> **OPDRACHT**: Kopieer uit de tekst over bijbehorende bouwwerken woord voor woord het stuk van "In aanvulling op" tot en met "ten hoogste 3 m.".

> **GETOONDE TEKST**:

4.1.2 Bijbehorende bouwwerken

In aanvulling op het bepaalde in artikel 3 is het in deelgebied de Meerlanden toegestaan om bijbehorende bouwwerken bij hoofdgebouwen te bouwen waarbij de volgende voorwaarden gelden:

  • a. het gezamenlijk (bovengronds) grondoppervlak van aan- en uitbouwen, bijgebouwen en overkappingen bedraagt ten hoogste 50% van het bij het hoofdgebouw behorende erf met een maximum van 50 m²;
  • b. voor hoofdgebouwen in de vorm van meergezinswoningen geldt voor bijgebouwen een maximumoppervlak van 20 m²;
  • c. aan- en uitbouwen en bijgebouwen worden op een afstand van ten minste 3 m achter (het verlengde van) de voorgevellijn gebouwd;
  • d. de goothoogte van aan- en uitbouwen bedraagt ten hoogste de hoogte van de eerste bouwlaag van het hoofdgebouw vermeerderd met 0,3 m;
  • e. de goothoogte van bijgebouwen bedraagt ten hoogste 3 m;
  • f. de bouwhoogte van overkappingen bedraagt ten hoogste 3 m.

> **MATERIAAL**:
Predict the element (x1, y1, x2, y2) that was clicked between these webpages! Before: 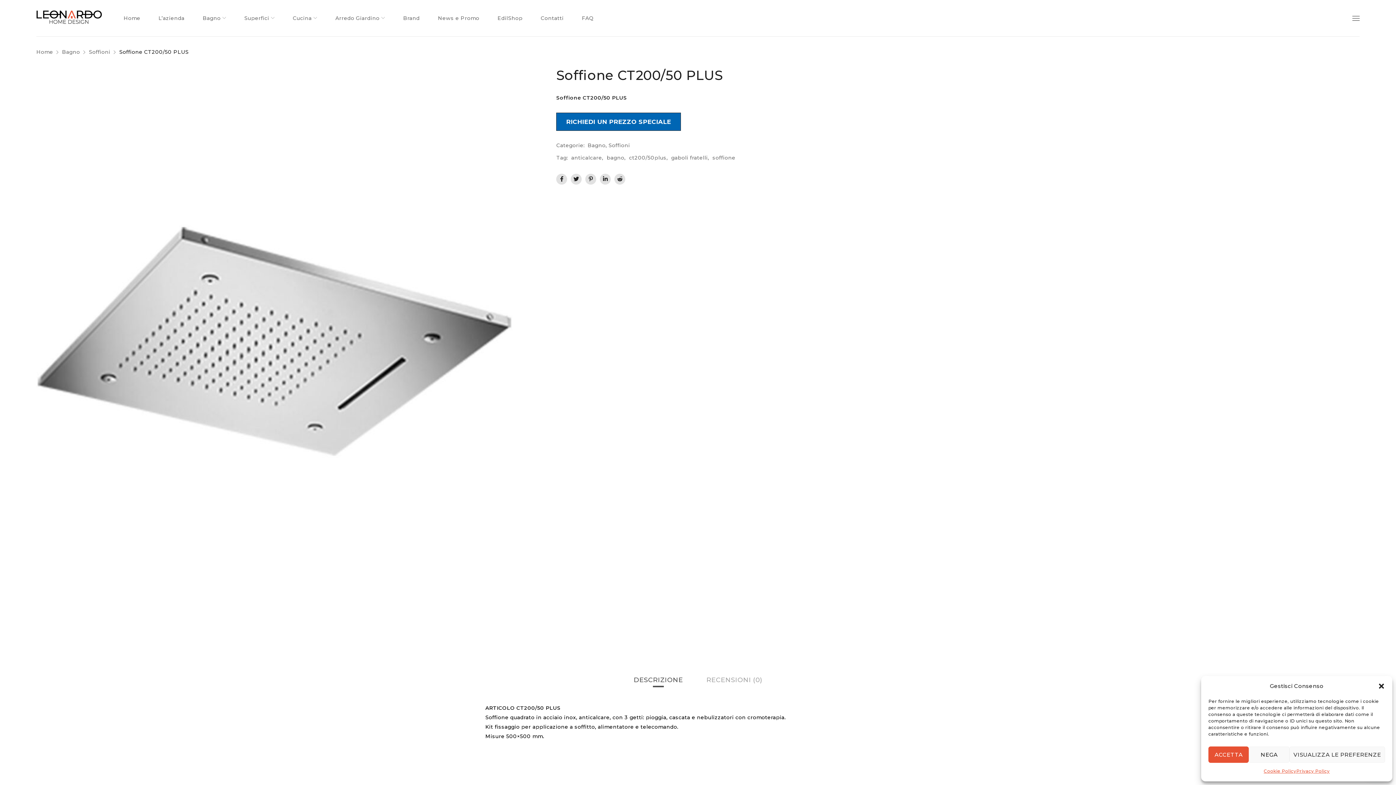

> **UITGEWERKT ANTWOORD**:
In aanvulling op het bepaalde in artikel 3 is het in deelgebied de Meerlanden toegestaan om bijbehorende bouwwerken bij hoofdgebouwen te bouwen waarbij de volgende voorwaarden gelden:

  • a. het gezamenlijk (bovengronds) grondoppervlak van aan- en uitbouwen, bijgebouwen en overkappingen bedraagt ten hoogste 50% van het bij het hoofdgebouw behorende erf met een maximum van 50 m²;
  • b. voor hoofdgebouwen in de vorm van meergezinswoningen geldt voor bijgebouwen een maximumoppervlak van 20 m²;
  • c. aan- en uitbouwen en bijgebouwen worden op een afstand van ten minste 3 m achter (het verlengde van) de voorgevellijn gebouwd;
  • d. de goothoogte van aan- en uitbouwen bedraagt ten hoogste de hoogte van de eerste bouwlaag van het hoofdgebouw vermeerderd met 0,3 m;
  • e. de goothoogte van bijgebouwen bedraagt ten hoogste 3 m;
  • f. de bouwhoogte van overkappingen bedraagt ten hoogste 3 m.